Técnico tem dificuldades de adaptação ao tamanho do clube e imaginou que teria mais facilidade em chegada ao futebol brasileiro

Daniel Batista, O Estado de S.Paulo

14 de agosto de 2014 | 04h58

O técnico Ricardo Gareca está assustado com tudo que acontece no Palmeiras desde sua chegada. Quando deixou o Vélez Sarsfield, um time mediano da Argentina, para se aventurar no futebol brasileiro, não imaginava que passaria tanto sufoco. Desde que chegou, ele nunca se sentiu tão pressionado e perdido quanto agora.
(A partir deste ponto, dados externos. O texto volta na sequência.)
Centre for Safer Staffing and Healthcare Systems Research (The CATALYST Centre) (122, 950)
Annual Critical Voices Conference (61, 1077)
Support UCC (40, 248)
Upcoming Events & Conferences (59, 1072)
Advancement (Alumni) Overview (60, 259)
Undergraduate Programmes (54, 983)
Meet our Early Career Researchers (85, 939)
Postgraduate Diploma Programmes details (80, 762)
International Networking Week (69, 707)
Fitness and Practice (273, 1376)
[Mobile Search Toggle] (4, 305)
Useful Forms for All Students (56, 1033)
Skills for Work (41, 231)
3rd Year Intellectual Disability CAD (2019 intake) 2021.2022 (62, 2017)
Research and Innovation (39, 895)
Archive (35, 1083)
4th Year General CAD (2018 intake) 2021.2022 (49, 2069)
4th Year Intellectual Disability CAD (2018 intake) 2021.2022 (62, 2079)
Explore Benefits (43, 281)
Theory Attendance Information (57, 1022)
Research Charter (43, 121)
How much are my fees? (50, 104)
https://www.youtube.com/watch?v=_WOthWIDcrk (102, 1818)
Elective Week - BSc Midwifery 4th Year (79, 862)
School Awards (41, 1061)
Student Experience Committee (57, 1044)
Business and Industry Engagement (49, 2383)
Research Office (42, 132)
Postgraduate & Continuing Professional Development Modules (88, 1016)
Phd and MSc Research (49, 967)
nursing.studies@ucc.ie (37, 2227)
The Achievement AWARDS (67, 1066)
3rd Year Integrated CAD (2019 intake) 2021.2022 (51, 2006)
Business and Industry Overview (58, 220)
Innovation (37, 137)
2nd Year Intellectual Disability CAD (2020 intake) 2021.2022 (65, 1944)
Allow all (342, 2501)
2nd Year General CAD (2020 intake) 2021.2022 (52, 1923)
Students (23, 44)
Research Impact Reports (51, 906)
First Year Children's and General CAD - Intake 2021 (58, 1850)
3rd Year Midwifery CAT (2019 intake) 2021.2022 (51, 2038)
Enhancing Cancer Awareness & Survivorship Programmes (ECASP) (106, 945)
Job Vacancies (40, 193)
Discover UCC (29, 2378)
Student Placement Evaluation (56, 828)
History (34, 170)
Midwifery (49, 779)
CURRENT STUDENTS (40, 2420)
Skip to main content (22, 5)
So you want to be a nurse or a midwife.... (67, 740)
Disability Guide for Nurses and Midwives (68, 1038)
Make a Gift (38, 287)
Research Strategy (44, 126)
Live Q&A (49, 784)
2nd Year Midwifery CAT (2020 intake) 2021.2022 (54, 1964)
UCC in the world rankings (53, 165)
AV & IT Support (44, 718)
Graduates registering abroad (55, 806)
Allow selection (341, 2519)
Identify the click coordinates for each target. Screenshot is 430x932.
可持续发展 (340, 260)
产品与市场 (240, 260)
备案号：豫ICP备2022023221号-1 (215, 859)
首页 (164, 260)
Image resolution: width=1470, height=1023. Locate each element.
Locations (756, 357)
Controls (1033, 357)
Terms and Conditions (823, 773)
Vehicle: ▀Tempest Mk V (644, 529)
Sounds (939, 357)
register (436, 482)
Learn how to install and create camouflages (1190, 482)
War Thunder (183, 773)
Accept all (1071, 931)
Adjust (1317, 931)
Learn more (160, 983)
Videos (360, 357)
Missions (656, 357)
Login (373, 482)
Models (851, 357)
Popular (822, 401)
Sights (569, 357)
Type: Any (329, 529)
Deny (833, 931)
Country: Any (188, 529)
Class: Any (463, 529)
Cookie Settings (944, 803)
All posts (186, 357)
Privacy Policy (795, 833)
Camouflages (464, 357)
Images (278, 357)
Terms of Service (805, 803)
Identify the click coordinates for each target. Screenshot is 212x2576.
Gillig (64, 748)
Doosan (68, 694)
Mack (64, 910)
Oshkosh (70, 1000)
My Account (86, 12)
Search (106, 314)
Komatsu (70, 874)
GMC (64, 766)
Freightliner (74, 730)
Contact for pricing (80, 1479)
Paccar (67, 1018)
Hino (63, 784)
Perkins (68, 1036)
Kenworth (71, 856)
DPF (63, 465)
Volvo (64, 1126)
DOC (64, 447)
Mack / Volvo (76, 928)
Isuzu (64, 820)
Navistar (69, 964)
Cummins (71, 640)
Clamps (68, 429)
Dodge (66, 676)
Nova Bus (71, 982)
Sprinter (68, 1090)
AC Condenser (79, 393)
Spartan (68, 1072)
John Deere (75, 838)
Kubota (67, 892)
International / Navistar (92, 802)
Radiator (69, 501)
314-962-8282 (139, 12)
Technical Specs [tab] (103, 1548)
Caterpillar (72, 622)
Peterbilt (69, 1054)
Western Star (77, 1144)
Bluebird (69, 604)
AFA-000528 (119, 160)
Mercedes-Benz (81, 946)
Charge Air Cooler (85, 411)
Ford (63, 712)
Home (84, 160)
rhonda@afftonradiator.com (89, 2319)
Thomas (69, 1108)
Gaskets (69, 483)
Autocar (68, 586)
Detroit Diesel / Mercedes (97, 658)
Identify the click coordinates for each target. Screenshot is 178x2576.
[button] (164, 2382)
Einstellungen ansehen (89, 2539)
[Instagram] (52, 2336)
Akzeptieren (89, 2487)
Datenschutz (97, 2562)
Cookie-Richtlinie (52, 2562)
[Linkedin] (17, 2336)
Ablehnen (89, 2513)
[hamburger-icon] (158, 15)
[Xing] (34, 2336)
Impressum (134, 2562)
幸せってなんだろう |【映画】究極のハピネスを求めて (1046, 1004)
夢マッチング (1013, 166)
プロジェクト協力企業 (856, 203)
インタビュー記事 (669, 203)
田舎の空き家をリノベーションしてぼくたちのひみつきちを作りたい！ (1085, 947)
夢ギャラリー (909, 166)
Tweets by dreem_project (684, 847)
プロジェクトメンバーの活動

O Estado conversou com pessoas que vivem no dia a dia ao lado do treinador e o que fica claro é que Gareca ainda não se acostumou com a grandeza do Palmeiras, principalmente se comparado ao seu antigo clube. “Ele sempre acha estranho ver toda hora seu nome e foto nos jornais e sites e toda a repercussão das coisas que ele fala”, disse um dos que o acompanham no trabalho diário no clube.

Algo que também atrapalha em sua adaptação é que a família do treinador continua na Argentina e só deve vir ao Brasil nos próximos meses. A esposa e os filhos fazem viagens esporádicas ao País, mas, a maior parte do tempo, ele fica sozinho.

Gareca não quis trazer a família de imediato ao Brasil, embora tenha contrato até julho do ano que vem, mas já procura apartamentos próximo da Allianz Parque para morar com a mulher e filhos. Quando os familiares não vão visitá-lo, é ele quem vai para a Argentina, como na última segunda-feira.

Tem chamado a atenção a vontade que demonstra em aprender logo o português. Entretanto, durante os jogos e em alguns treinos, ele tenta passar orientação mais rápida aos jogadores e alguns deles sentem dificuldades em entendê-lo.

Em relação ao time, o treinador já admitiu algumas vezes, em entrevista coletiva, que não esperava tamanha dificuldade. Desde que chegou ao clube, ele fez oito partidas, incluindo o amistoso com a Fiorentina.

Foram três vitórias, um empate e quatro derrotas. A maior dificuldade está em entender como cada jogador pode render mais e ajudar na marcação e criação de jogadas.

Em meio a incertezas, ele conta com a volta de Valdivia e a provável estreia de Cristaldo no clássico contra o São Paulo domingo, para, enfim, vencer e ter um pouco de paz.